I mention that because, I believe that in the long term this talc issue will be a blip, not a disaster for the company. And for the investor, it might be a buying opportunity if it dips 10% or more because of it. Also, remember that the wheels of justice churn slowly, and as time passes J&J will reward patient investors with an attractive and reliable dividend.
From my research, it became apparent that any investor that has held for years (maybe decades) has seen numerous times news and articles about Johnson & Johnson encouraging them to sell for some reason or another. Still, the stock has kept on climbing higher, and it continues to be consistently profitable.
Often, it's exhorted to take profits and run once uncertainty hits, but if you're a buy and hold investor, it is best to avoid this kind of mentality. Not only are there tax consideration that should discourage you (especially for long term investors), but also the fact that more often than not, selling your winners and keeping your losers is paradoxically a losing strategy in the long run.
Also, it’d be unreasonable to talk about selling a stock that reliably pays its dividends and also continues to increase them yearly to their best of their abilities. Furthermore, management has proven worthy of shareholder's trust, and investors shouldn't ignore their focus on returning alpha to them.
It's evident that the J&J currently trades at a historically high valuation, nevertheless selling now would probably be unwise.
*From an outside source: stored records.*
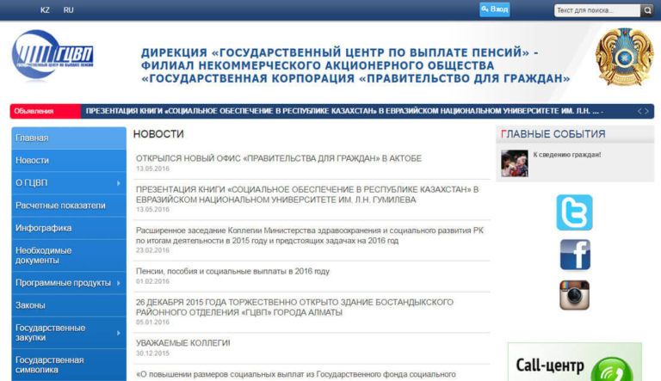Open news about new office in Актобе

(x=278, y=158)
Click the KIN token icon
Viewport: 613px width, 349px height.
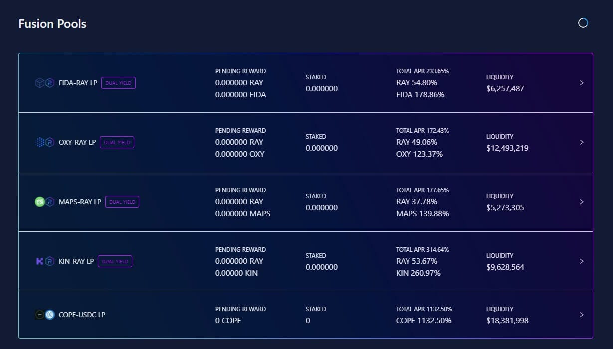(40, 261)
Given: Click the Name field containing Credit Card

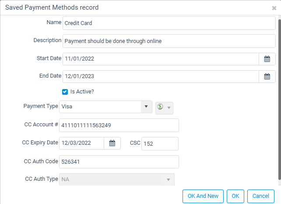Looking at the screenshot, I should [x=169, y=23].
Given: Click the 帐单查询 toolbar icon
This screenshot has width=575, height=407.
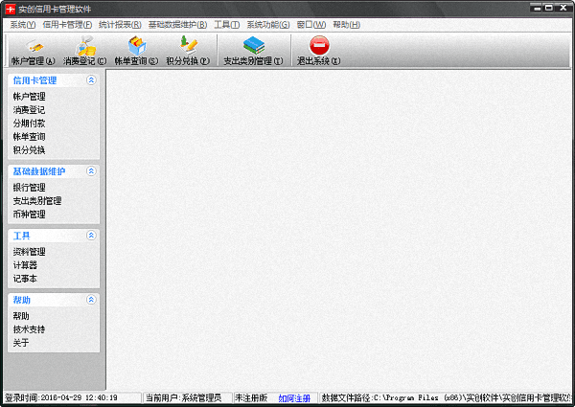Looking at the screenshot, I should 136,44.
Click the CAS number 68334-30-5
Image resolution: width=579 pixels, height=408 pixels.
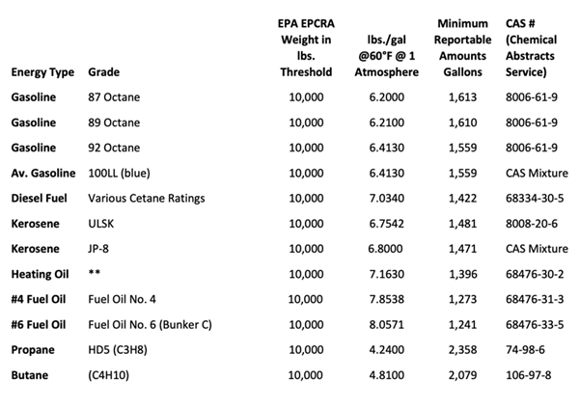536,198
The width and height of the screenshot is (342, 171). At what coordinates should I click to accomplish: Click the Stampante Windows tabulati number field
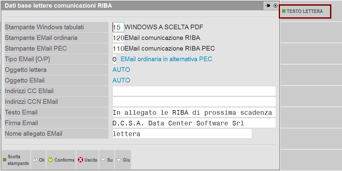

It's safe to say that adding to the position at this moment would not be ideal either, but waiting for a potential pullback to buy more should pay off in the long run. Especially since its dividend will reward the investor for waiting, sometimes it's best not to make a move at all.
Remember, there is no Zugzwang in investing. Often the best move the investor has is waiting.
Disclosure: I/we have no positions in any stocks mentioned, and no plans to initiate any positions within the next 72 hours.
I wrote this article myself, and it expresses my own opinions. I am not receiving compensation for it (other than from Seeking Alpha). I have no business relationship with any company whose stock is mentioned in this article.
Additional disclosure: I'm interested in entering a position in J&J at a lower price. My target is around the 115-120 area for my first tranche if I get the opportunity. If I miss the buy, then I miss the buy.